Exercise requirements: Only lines holding the string "icon" are wanted; copy each one from the material.
====
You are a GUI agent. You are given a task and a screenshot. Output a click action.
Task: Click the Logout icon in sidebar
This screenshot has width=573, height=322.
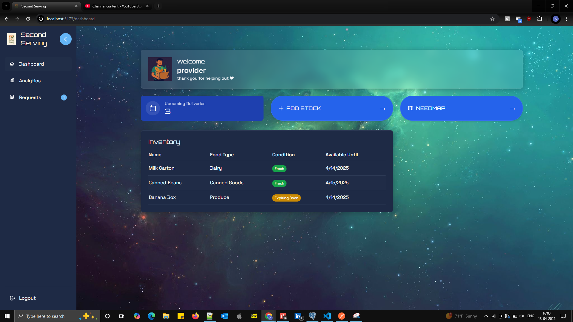(12, 298)
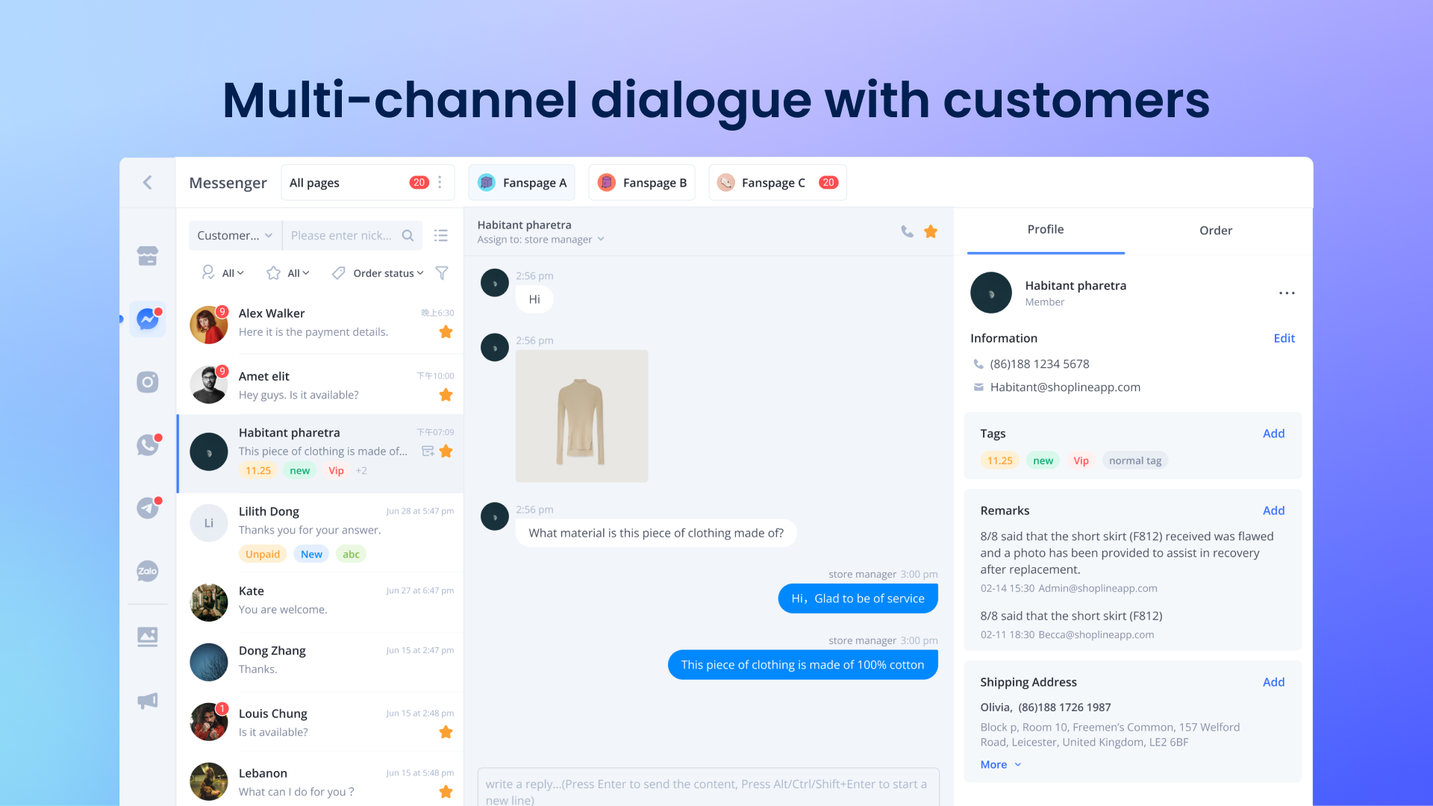Open the sweater image thumbnail in chat
The width and height of the screenshot is (1433, 806).
point(581,416)
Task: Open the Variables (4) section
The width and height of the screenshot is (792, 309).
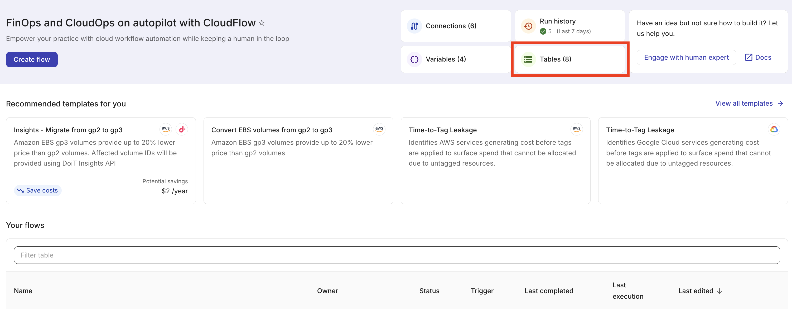Action: tap(446, 59)
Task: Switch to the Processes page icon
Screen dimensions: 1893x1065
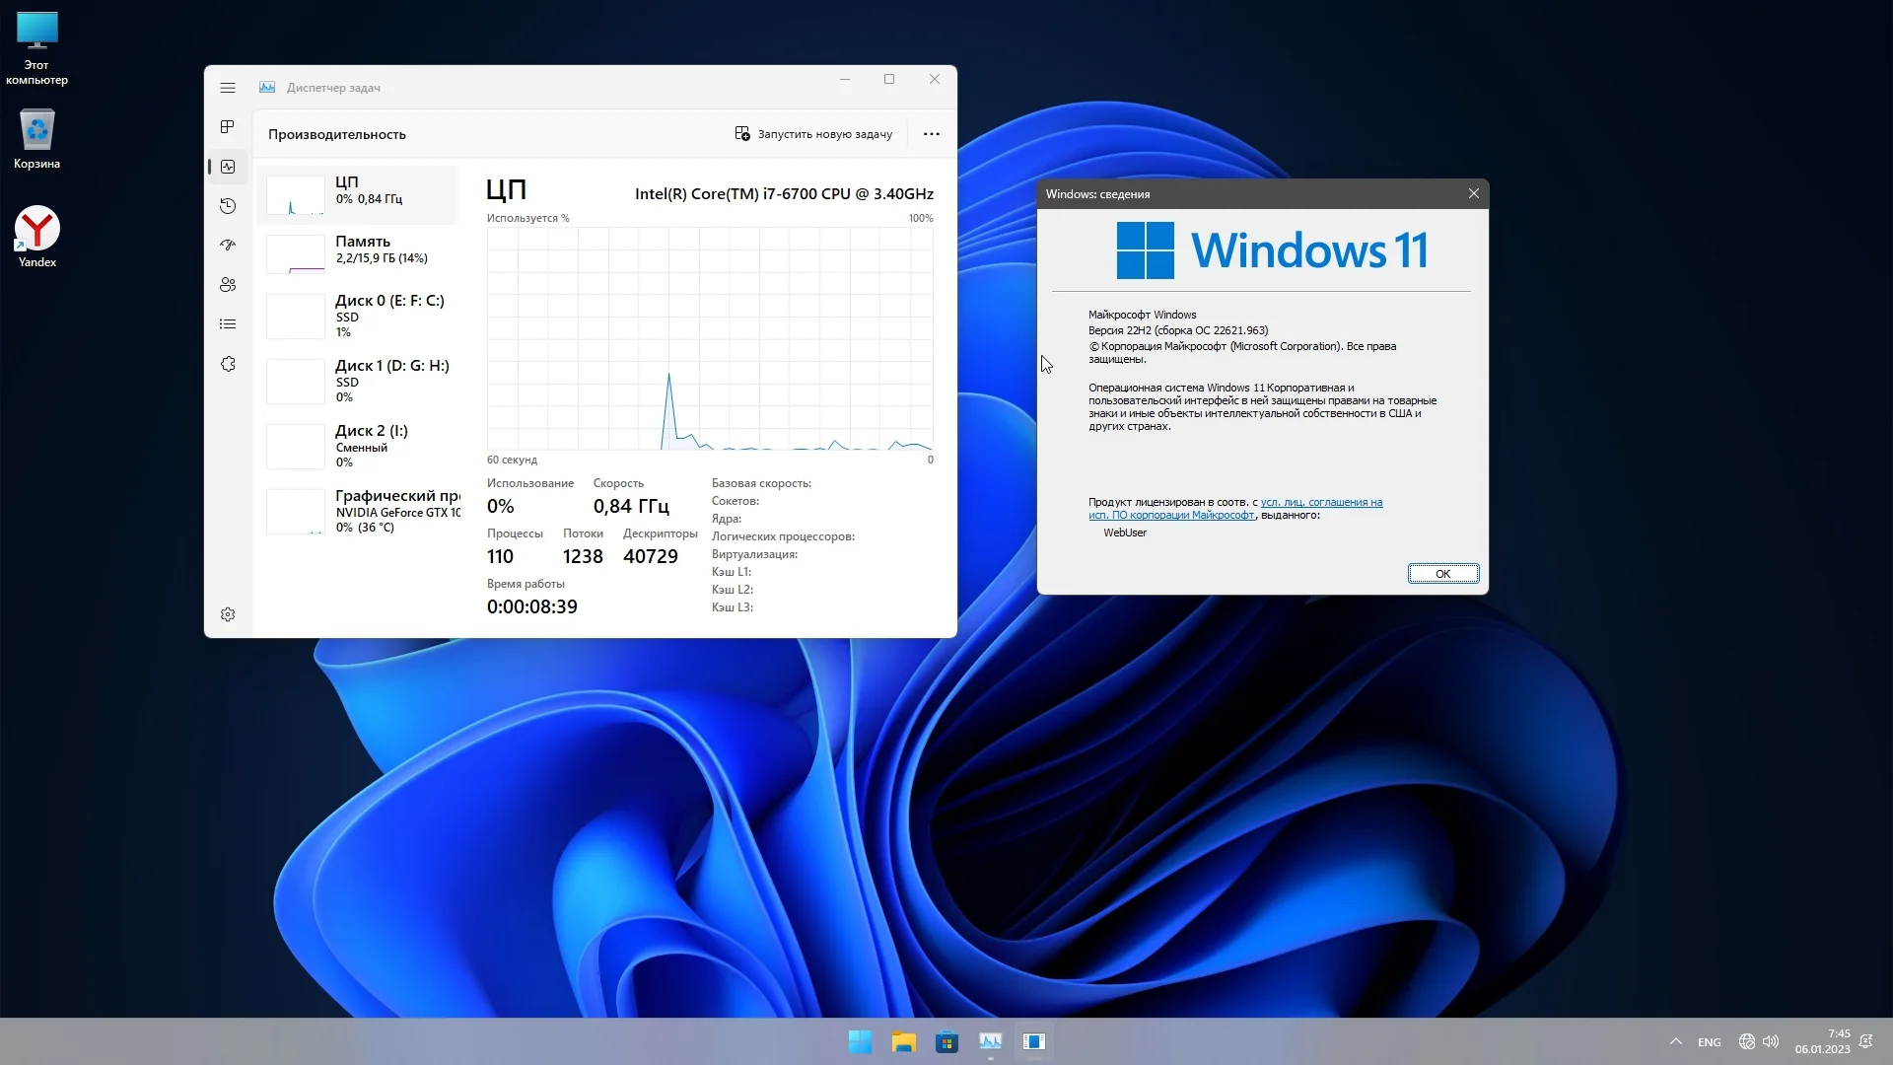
====
Response:
Task: Click the Logout icon in sidebar
Task: Switch to the Processes page icon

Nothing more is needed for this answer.